As shown in Table 2, an increasing number of companies are now developing products for sleep apnea diagnosis, based on the potential for significant expansion of the market as the adverse effects of sleep-disordered breathing become more widely recognized. There are now about 2,500 sleep labs in the U.S., and the number is increasing 10%-15% annually. As an indicator of the growing interest in the link between sleep apnea and heart disease, a number of cardiologists have recently opened sleep labs, and the number of physician-operated labs is increasing at 20%-30% annually.
One of the leaders in the sleep apnea therapy arena, Resmed (Poway, California), introduced a new technology for treatment of central sleep apnea at the ACC conference called Adaptive Servo-Ventilation. The technology, incorporated in the company’s S8 CPAP device, automatically adjusts CPAP pressure based on dynamic measurement of breathing patterns. Resmed has also introduced a new device for home screening for sleep apnea called Apnea Link.
The system uses an unobtrusive nasal cannula and pressure sensor to monitor breathing patterns, and is typically purchased by a sleep lab or durable medical equipment provider and provided to physicians for use in screening for sleep disorders.

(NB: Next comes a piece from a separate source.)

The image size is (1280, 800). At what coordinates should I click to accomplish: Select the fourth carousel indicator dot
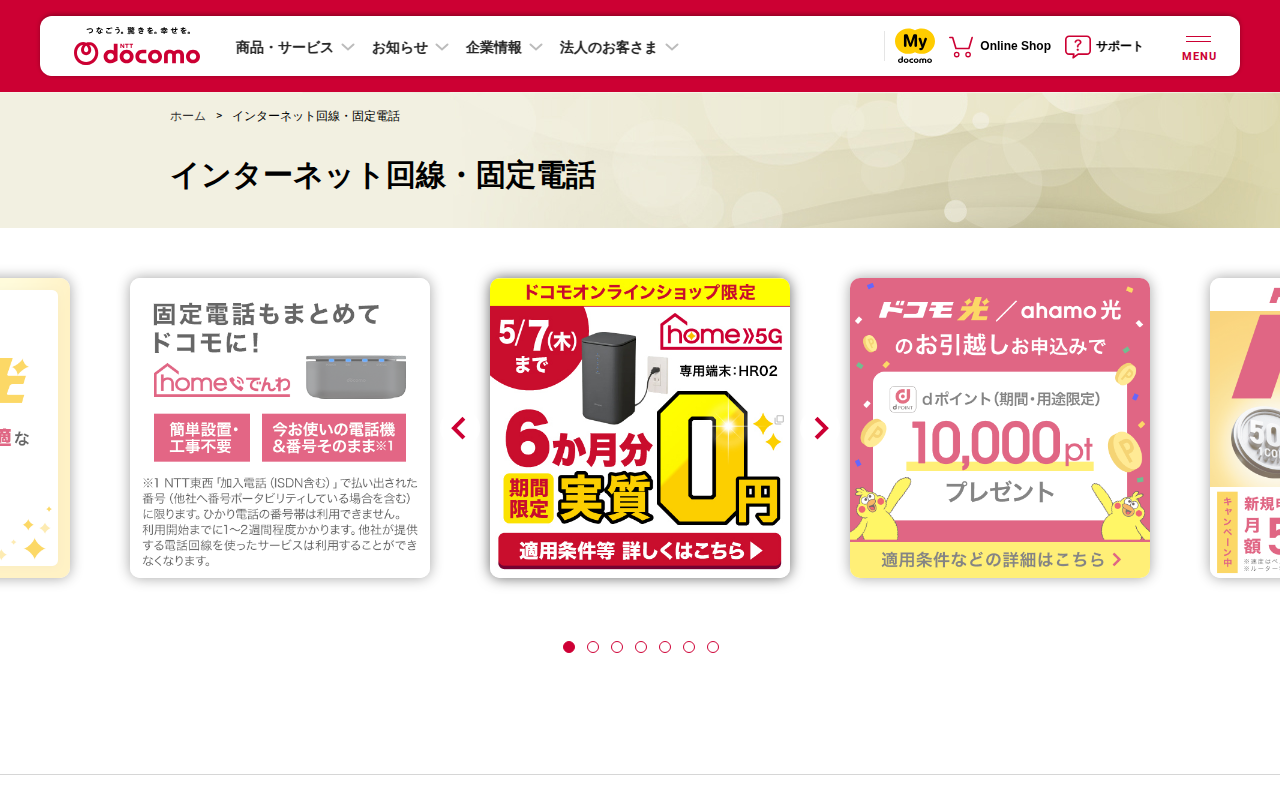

The goal is to identify and treat the 10 million-20 million patients with sleep apnea who are currently undiagnosed.
Sleep disordered breathing growing also
Suppliers of medical equipment used in the home setting are particularly interested in such systems, since they may provide a means to offset the expected decline in revenues resulting from pending cuts for home oxygen therapy. The market for sleep disordered breathing products is expected to exceed $1 billion in 2006, and is growing at over 15% per year, as shown in Table 3.
One of the newer entrants in the market, Nexan (Atlanta), has recently introduced a new product, the NX-300, that provides sleep monitoring and Holter ECG monitoring capabilities in a single system designed for home use. The device monitors 2-lead ECG, respiratory impedance, and oxygen saturation and transmits the data wirelessly to a hand-held monitor. So far, about 30 systems have been installed. Equipment and supplies cost for a typical monitoring session is $125.
In addition to providing a tool that can simultaneously evaluate heart problems and sleep apnea, the combination of technologies allows physicians to obtain a higher level of reimbursement when performing a monitoring study. The development of lower-cost technologies for use in sleep screening is expected to be a key factor in expanding the sleep products market since the current high cost of a complete sleep lab study, which averages around $1,000 in the U.S., is a deterrent to widespread testing.